LES METAPHORES HIPPIQUES

Par: Yvan Amar et Evelyne Lattanzio

Y. AMAR : Imaginez un instant un contexte d'élection
présidentielle. Imaginez également trois candidats mieux placés
que les autres. On est à peu près sûr que ces trois-là arriveront
en tête au premier tour. Eh bien, on va parler du "tiercé" de
cette élection, en empruntant ce mot au vocabulaire des courses de
chevaux.

E. LATTANZIO : On parlera même du "tiercé dans l'ordre" ou "dans
le désordre". Le mot est utilisé de façon figurée. Dans le domaine
hippique, on parle de tiercé quand on se hasarde à pronostiquer
les trois premiers arrivants d'une course. Et c'est le PMU, le
Pari Mutuel Urbain qui a popularisé l'expression.

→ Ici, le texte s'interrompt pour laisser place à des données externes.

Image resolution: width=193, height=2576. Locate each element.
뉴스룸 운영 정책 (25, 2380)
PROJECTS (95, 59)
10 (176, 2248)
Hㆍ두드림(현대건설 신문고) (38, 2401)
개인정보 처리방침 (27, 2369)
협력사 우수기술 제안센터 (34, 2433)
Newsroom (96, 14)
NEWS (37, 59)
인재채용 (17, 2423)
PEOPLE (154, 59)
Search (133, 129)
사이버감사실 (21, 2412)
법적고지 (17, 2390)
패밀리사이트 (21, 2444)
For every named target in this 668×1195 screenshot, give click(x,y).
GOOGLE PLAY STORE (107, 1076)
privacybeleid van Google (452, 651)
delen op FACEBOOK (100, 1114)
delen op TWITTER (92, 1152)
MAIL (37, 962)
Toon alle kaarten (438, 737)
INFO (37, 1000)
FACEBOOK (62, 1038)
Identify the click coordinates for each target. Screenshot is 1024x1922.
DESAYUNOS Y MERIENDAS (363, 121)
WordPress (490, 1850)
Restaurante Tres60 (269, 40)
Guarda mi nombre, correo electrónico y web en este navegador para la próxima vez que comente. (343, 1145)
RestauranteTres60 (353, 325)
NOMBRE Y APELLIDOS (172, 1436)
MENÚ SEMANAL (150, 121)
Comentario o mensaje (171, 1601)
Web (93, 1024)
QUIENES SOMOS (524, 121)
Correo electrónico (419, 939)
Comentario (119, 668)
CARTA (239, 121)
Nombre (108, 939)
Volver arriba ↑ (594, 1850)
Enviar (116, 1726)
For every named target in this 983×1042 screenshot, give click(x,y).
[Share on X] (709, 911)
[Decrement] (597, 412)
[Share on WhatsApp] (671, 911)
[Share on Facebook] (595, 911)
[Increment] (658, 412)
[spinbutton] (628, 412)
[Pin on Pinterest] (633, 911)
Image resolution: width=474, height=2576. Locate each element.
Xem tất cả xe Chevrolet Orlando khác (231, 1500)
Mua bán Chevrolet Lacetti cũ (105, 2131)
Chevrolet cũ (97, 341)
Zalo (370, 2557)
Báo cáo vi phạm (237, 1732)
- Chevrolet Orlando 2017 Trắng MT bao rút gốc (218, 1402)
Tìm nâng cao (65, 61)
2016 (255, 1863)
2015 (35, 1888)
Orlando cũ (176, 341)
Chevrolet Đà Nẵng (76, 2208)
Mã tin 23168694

Y. AMAR : Reprenons notre premier exemple. Nous avons donc trois
favoris. Si un candidat imprévu arrive dans les trois premiers, on
parlera "d'outsider", en gardant une prononciaton à l'anglaise...

E. LATTANZIO : ... Et en filant la métaphore hippique.
Retournons-nous vers l'étymologie anglaise : l'outsider arrive
d'ailleurs ...

Y. AMAR : ... Il arrive de l'extérieur, on ne l'attendait pas. Les
courses de chevaux sont devenues un divertissement élégant il y a
bien longtemps, et au départ, en Angleterre. C'est donc de
l'anglais que nous sont arrivés nombre de termes qu'on a employés
petit à petit dans la langue courante. Les chevaux par exemple
sont montés par des jockeys, un mot qui évoque une certaine
distinction et qui a gravi l'échelle sociale au cours des siècles.
Au départ, ça vient de Jack, en anglais, l'homme du peuple. Puis
le mot va désigner tour à tour le palefrenier, le maquignon, et
celui qui monte à cheval. Déjà, dans la langue anglaise, le mot
est réhabilité puisque le Jockey-club naît à Londres en 1750, et
qu'on aura le nôtre en France en 1833.

E. LATTANZIO : On prononce aujourd'hui jockey à la française. Mais
le problème se pose pour le "turf" : "teurf" ou "turf" ? On entend
les deux prononciations.

Y. AMAR : Le turf, en anglais, c'est d'abord la pelouse, puis le
champ de course. Le mot est passé dans notre langue, et les
turfistes sont aujourd'hui les parieurs.

E. LATTANZIO : Le plus étrange est que le sens du mot s'est
étendu. Le turf en argot, c'est le travail. Le terme a commencé
par renvoyer au monde de la prostitution, puis il s'est élargi au
monde du travail en général. Et en argot, bien sûr, on prononce à
la française "turf", peut-être par analogie avec le turbin.

Y. AMAR : C'était "Parler au Quotidien", une émission proposée par
le Centre National de Documentation Pédagogique...

E. LATTANZIO : ... Et par Radio France Internationale.